#### [TASK TO COMPLETE]
Copy the material below word for word, leaving out the pictures.

#### [STORED RECORDS]

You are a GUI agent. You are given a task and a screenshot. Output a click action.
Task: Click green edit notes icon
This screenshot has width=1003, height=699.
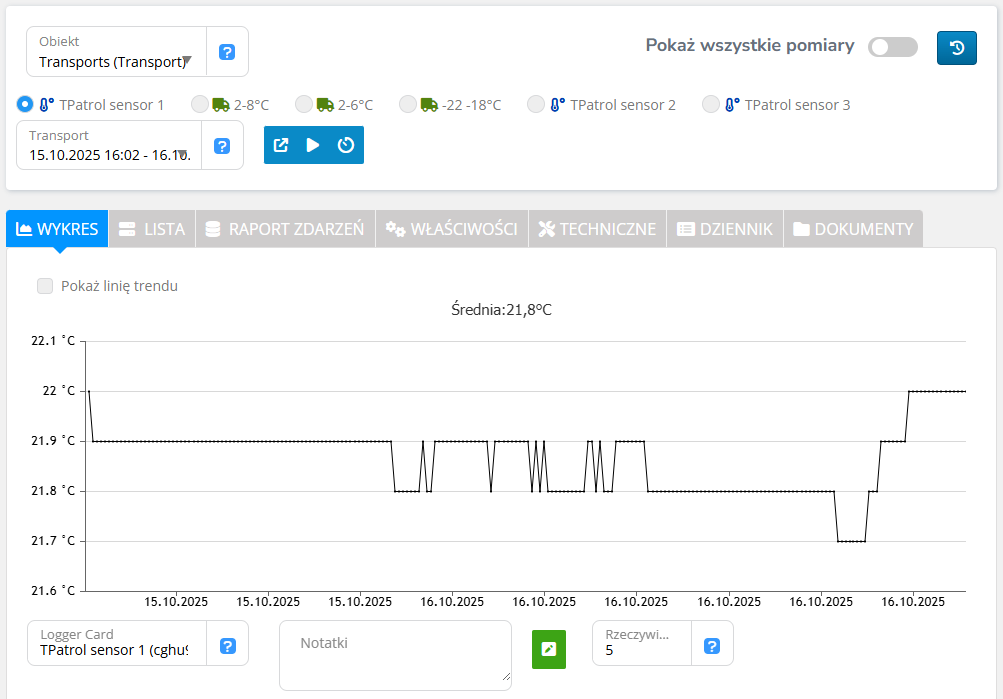tap(548, 649)
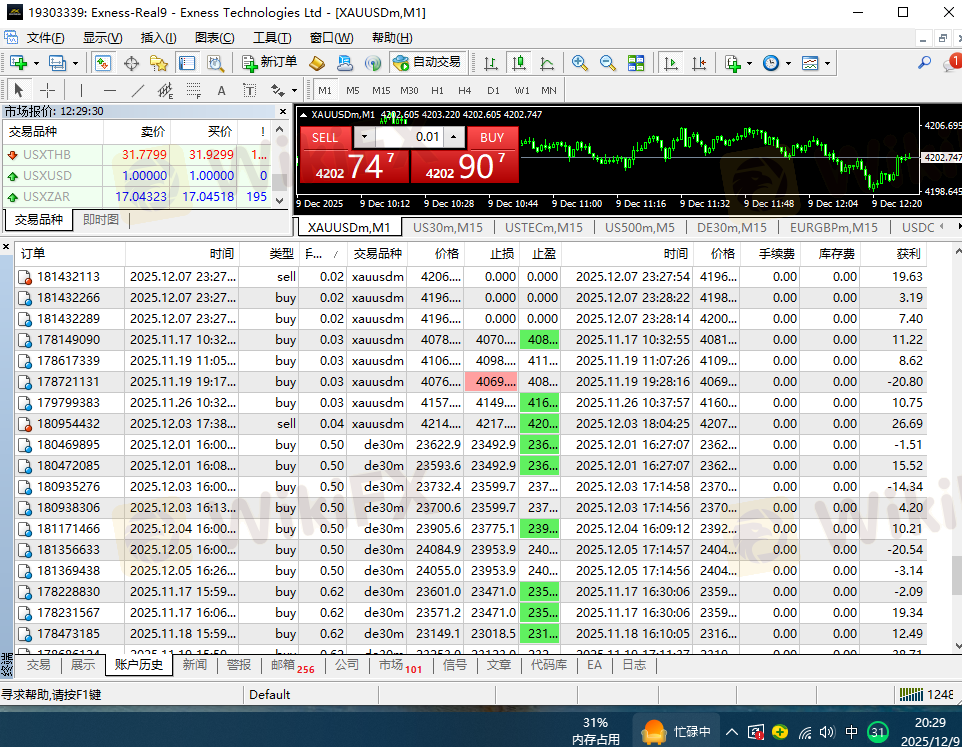Viewport: 962px width, 747px height.
Task: Toggle the Market Watch panel icon
Action: [x=103, y=62]
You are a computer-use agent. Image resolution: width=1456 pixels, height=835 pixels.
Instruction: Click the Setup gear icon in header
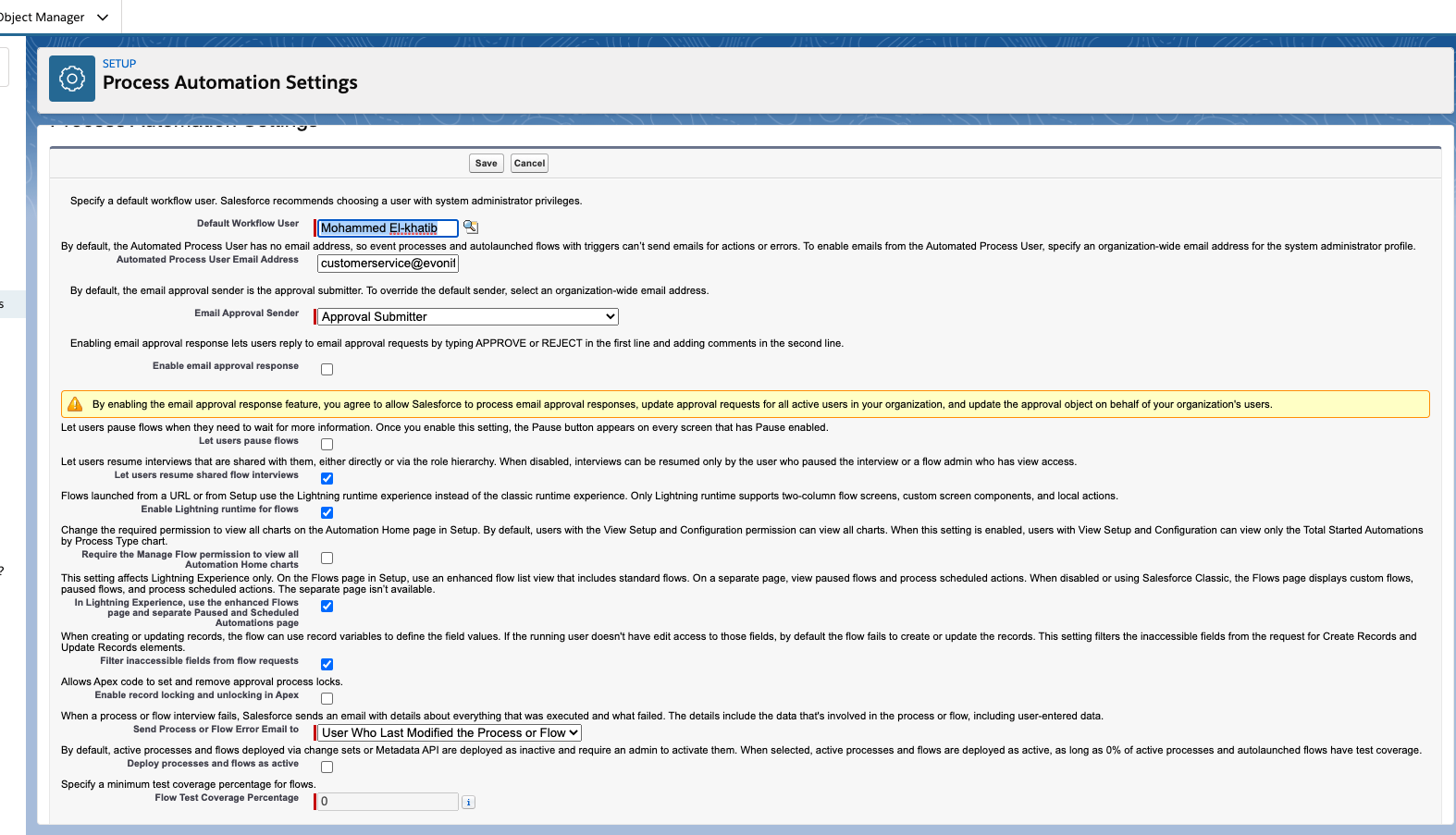(72, 79)
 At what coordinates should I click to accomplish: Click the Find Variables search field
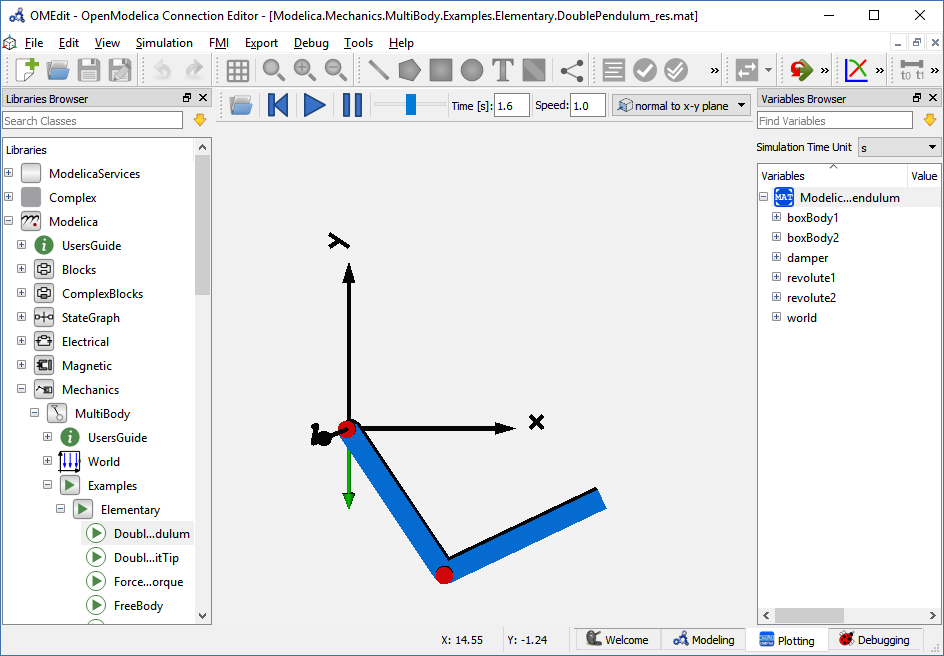[x=835, y=121]
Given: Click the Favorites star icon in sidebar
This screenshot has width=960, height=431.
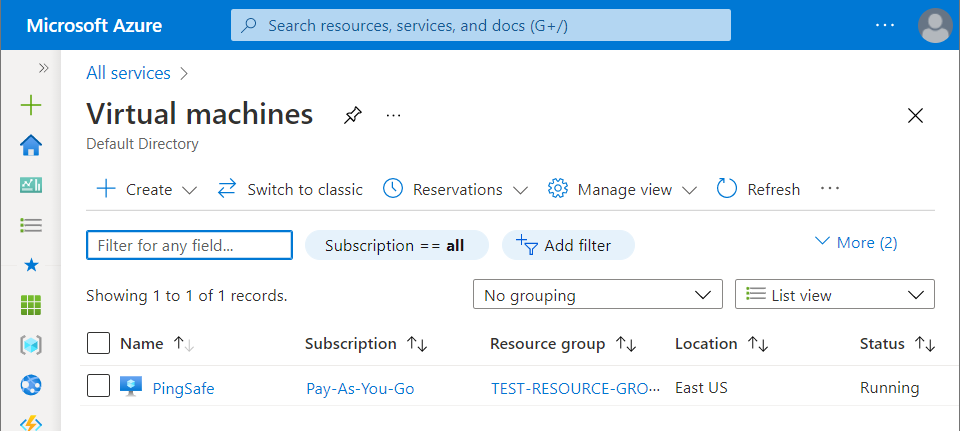Looking at the screenshot, I should pyautogui.click(x=31, y=265).
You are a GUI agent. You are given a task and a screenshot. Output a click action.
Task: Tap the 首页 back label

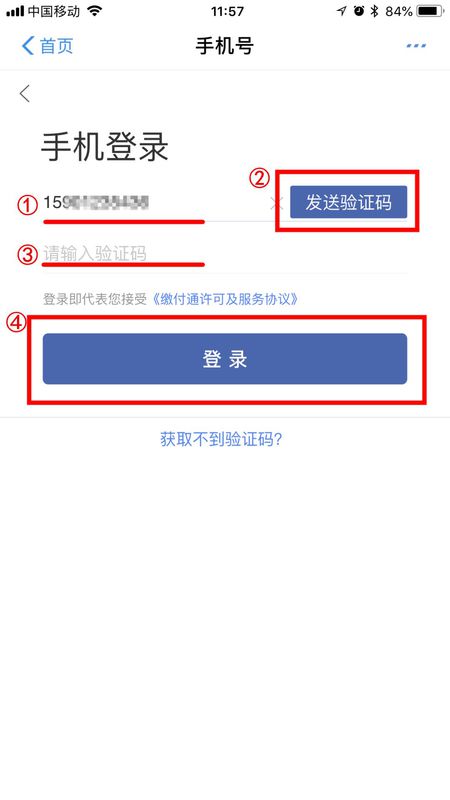click(57, 46)
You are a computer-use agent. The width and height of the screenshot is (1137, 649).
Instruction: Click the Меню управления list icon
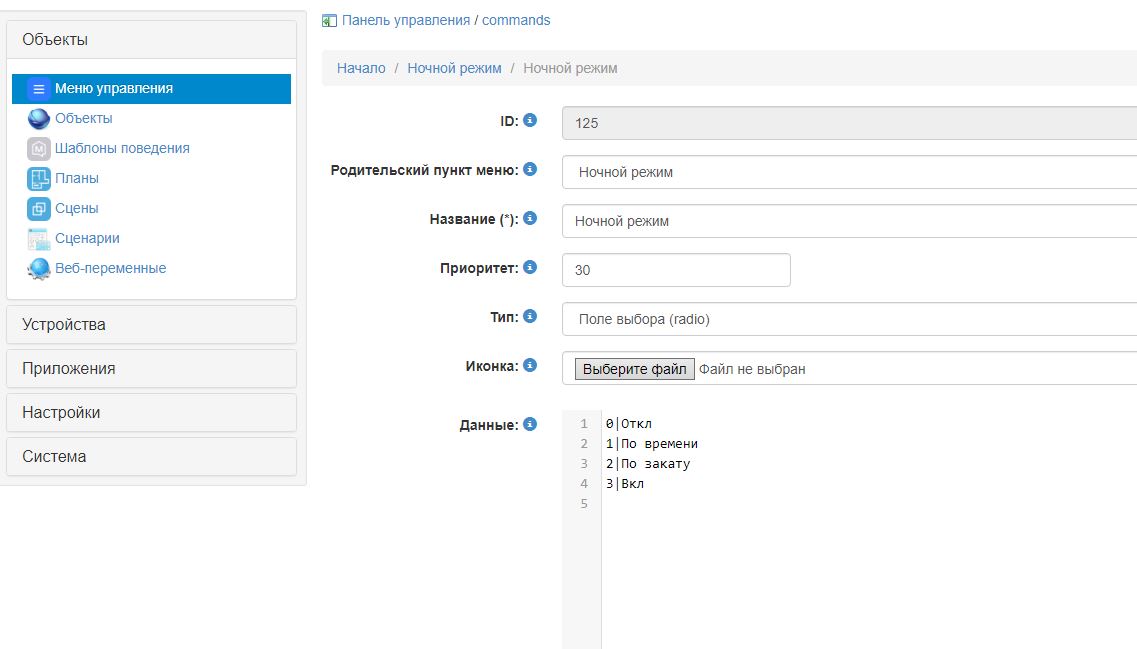pos(39,89)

#### [REPLY TO THE EXERCISE]
You are a GUI agent. You are given a task and a screenshot. Output a click action.
Task: Click green edit notes icon
This screenshot has width=1003, height=699.
tap(548, 649)
Viewport: 962px width, 747px height.
Task: Toggle the Market Watch panel icon
Action: [x=103, y=62]
You are a computer-use agent. Image resolution: width=1456 pixels, height=835 pixels.
Instruction: Click the Setup gear icon in header
(72, 79)
 At what coordinates should I click to accomplish: Click the Find Variables search field
[x=835, y=121]
Given: Click the Favorites star icon in sidebar
This screenshot has width=960, height=431.
Looking at the screenshot, I should pyautogui.click(x=31, y=265).
You are a GUI agent. You are given a task and a screenshot. Output a click action.
Task: Tap the 首页 back label

click(57, 46)
You are a computer-use agent. The width and height of the screenshot is (1137, 649).
Instruction: Click the Меню управления list icon
pos(39,89)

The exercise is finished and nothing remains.